* _DOCUMENT EXCERPT_
◇ ◇ ◇ ◇ ◇
I, your faithful reviewer, have experimented with online dating. No, I will not say which site, and no, it’s not going well. I mean, I didn’t really think it was going to go well. I mostly joined because I had a paper due, and a long weekend off, and at some point I realized that creating an online dating profile was hands down the fastest and most entertaining way to procrastinate my butt off.
Effective too. The paper was nearly late.
And I made a pretty kickass profile too. Very snazzy, and reasonably true to life. I’ve gotten messages, and I’ve replied. I even went on one date (got stood up). But the reason I’m telling you all of this is because the morning after I made the profile, I woke up in a cold sweat. Why? Well, I’d just realized that I had done what I swore I wasn’t going to do: I set up that profile because I wanted the validation of random people on the internet.
That’s a terrible reason to do anything, but it’s especially a bad premise on which to base a romantic relationship. And on some level I knew that. I knew that I wasn’t going to really do anything about this. But that made it even worse. Because either I was trying to date people purely because they thought I sounded cool and fun in a highly edited and manufactured profile, or I had no intention of ever dating those people and was using them for external validation. Both of which are super crappy.
I logged back on and re-read my profile. Looked at the pictures. Tried to see it like someone else would. And I realized something: that profile? Not me. Not actually. What it is is the me that I want people to see. It’s the person I want people to want to date. In a real sense, and I’m still working on this, I don’t want people to want to date me, I want them to want to date awesome me. You know?
◇ ◇ ◇ ◇ ◇
* _DATA RECORDS_
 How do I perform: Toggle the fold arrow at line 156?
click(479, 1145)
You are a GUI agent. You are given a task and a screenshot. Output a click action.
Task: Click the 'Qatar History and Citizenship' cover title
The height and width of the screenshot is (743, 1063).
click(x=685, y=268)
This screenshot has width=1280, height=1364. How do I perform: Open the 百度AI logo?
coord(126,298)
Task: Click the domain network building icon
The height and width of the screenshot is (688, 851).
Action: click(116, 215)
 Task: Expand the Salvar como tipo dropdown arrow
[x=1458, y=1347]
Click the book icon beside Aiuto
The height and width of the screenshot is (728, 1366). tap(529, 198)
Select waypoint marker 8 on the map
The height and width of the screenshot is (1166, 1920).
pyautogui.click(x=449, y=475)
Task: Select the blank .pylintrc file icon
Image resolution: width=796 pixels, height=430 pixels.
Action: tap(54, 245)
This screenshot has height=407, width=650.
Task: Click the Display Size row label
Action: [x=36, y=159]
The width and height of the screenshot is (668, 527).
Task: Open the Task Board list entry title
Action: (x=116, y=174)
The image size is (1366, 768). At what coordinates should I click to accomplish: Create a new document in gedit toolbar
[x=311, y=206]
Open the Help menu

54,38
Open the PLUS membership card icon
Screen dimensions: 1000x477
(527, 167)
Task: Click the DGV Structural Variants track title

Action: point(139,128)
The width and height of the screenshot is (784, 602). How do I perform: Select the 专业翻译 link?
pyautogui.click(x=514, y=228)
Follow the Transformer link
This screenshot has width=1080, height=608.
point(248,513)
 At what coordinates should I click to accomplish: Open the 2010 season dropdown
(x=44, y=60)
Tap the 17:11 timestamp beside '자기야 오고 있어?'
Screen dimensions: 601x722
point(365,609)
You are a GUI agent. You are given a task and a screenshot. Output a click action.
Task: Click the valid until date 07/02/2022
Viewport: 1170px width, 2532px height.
◇ ◇ ◇ ◇ ◇
* _WHAT IS ASKED_
1 - Answer these questions from the online dating essay:
(a) According to the writer, creating a dating profile was the fastest and most entertaining way to do what?
(b) What happened on the one date the writer went on?
(c) When did the writer wake up in a cold sweat?
2 - For each statement, say whether it agrees with the online dating essay, and quote the words that settle it.
(a) The writer reveals which dating site was used.
(b) The writer's paper ended up being turned in late.
(c) The writer has received messages through the profile and answered them.

* _PER-TASK ANSWERS_
1 -
(a) To procrastinate.
(b) The writer got stood up.
(c) The morning after making the profile.

2 -
(a) No: "No, I will not say which site"
(b) No: "The paper was nearly late."
(c) Yes: "I’ve gotten messages, and I’ve replied."